Looking Back: San Jose’s Last Chinatown to Today’s Japantown

Ng Shing Gung Temple, 1940
Ng Shing Gung Temple, 1940

Did you know that San Jose’s Japantown is one of only three remaining Japantown’s in the United States?  And San Jose’s Japantown is generally recognized as the most authentic in that it wasn’t largely torn down and rebuilt.  Many of the earliest buildings remain, with the oldest building on the northwest corner of North Sixth and Jackson Streets being part of the last Chinatown.  Our Japantown actually grew out of the last Chinatown.  Nicknamed by its Chinese residents, Heinlenville was located primarily on what is now a vacant area between North Sixth and North Seventh Streets, and Jackson and Taylor Streets.

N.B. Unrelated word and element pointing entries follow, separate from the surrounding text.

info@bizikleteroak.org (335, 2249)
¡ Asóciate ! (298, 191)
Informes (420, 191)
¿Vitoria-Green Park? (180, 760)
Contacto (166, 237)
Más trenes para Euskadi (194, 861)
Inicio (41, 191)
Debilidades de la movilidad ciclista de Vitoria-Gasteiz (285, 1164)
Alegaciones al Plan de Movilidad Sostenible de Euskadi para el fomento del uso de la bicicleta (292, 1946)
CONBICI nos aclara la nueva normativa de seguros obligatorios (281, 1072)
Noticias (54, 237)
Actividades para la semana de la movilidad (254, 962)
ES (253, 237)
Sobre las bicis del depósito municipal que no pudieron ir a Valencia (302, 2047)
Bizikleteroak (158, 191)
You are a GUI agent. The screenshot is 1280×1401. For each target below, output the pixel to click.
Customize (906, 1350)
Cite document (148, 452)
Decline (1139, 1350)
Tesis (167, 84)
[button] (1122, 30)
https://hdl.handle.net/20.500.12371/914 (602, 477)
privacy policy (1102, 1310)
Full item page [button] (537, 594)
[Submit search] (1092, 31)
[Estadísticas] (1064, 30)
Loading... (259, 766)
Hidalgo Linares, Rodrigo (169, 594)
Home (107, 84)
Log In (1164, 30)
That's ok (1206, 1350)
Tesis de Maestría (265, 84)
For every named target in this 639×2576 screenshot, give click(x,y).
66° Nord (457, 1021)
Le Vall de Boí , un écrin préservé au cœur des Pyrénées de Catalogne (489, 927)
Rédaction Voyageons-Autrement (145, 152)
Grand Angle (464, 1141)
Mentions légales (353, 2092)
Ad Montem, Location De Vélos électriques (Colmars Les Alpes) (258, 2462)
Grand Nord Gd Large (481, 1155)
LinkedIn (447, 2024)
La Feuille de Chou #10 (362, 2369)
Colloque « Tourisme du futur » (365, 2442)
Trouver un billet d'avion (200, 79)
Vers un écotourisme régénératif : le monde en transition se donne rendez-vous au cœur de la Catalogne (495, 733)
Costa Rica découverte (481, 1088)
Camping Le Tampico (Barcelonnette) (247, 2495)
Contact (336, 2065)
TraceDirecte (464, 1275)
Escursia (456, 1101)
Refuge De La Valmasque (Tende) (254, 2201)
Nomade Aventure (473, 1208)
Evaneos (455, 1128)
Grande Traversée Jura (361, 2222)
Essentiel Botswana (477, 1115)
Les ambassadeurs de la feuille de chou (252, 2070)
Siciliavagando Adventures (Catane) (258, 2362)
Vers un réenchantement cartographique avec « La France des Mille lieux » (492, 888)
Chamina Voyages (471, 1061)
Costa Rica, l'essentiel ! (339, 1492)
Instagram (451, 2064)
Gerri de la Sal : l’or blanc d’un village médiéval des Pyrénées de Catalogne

Heinlenville had been built by a German immigrant named John Heinlen in the 1880s as a home for San Jose’s Chinese population who had been displaced from four previous Chinatowns.  Designed by architect Theodore Lenzen, Heinlen’s Chinatown was built on his own property using brick, and leased to the Chinese at low rates.  When Japanese laborers began populating the valley in the mid-1890s, many of them found lodging in Heinlenville.

The first known Japanese businesses were located in a brick Chinese building that still stands, saved because it stands on the west side of North Sixth Street, across the street from where Heinlenville’s central location that was eventually torn down.  Two other Chinese structures also remain in Japantown, the old Ken Ying Low building at 625 North Sixth Street and the Hip Sing Tong building at 639 North Sixth Street.  These buildings also stand on the west side of the street.  Interestingly enough, next door to the Hip Sing Tong building is the Filipino Community Center.  Filipinos also began living and owning businesses in Japantown in the late 1920s, though at that time it was still referred to as Chinatown. 

The Great Depression brought an end to Heinlenville.  John Heinlen had died in 1903, and the heirs could no longer afford to maintain the property.  The City of San Jose took the property over and in 1933 began demolishing the brick buildings and converting the site into a corporation yard. By 1960, the last of the structures were gone.  A number of years ago the corporation yard itself was demolished and now the property stands vacant, except for a small parking area near Jackson Street.  The Japantown that grew west from Heinlenville continued to thrive however, and after the Japanese returned to San Jose after World War II, the area became more commonly known as Japantown.

The California Room often has students and others researching San Jose’s Chinatowns and Japantown.  Some helpful resources in the room include Sanborn Maps, city directories, clipping files, and a number of books like Connie Young Yu’s Chinatown, San Jose, USA, Lukes and Okihiro’s Japanese Legacy, and Beginnings: Japanese Americans in San Jose. External resources include the Japanese American Museum of San Jose, and the pre-war Japanese American newspaper Nichi-Bei (aka Japanese American News), available at the C.V. Starr East Asian Library at UC Berkeley.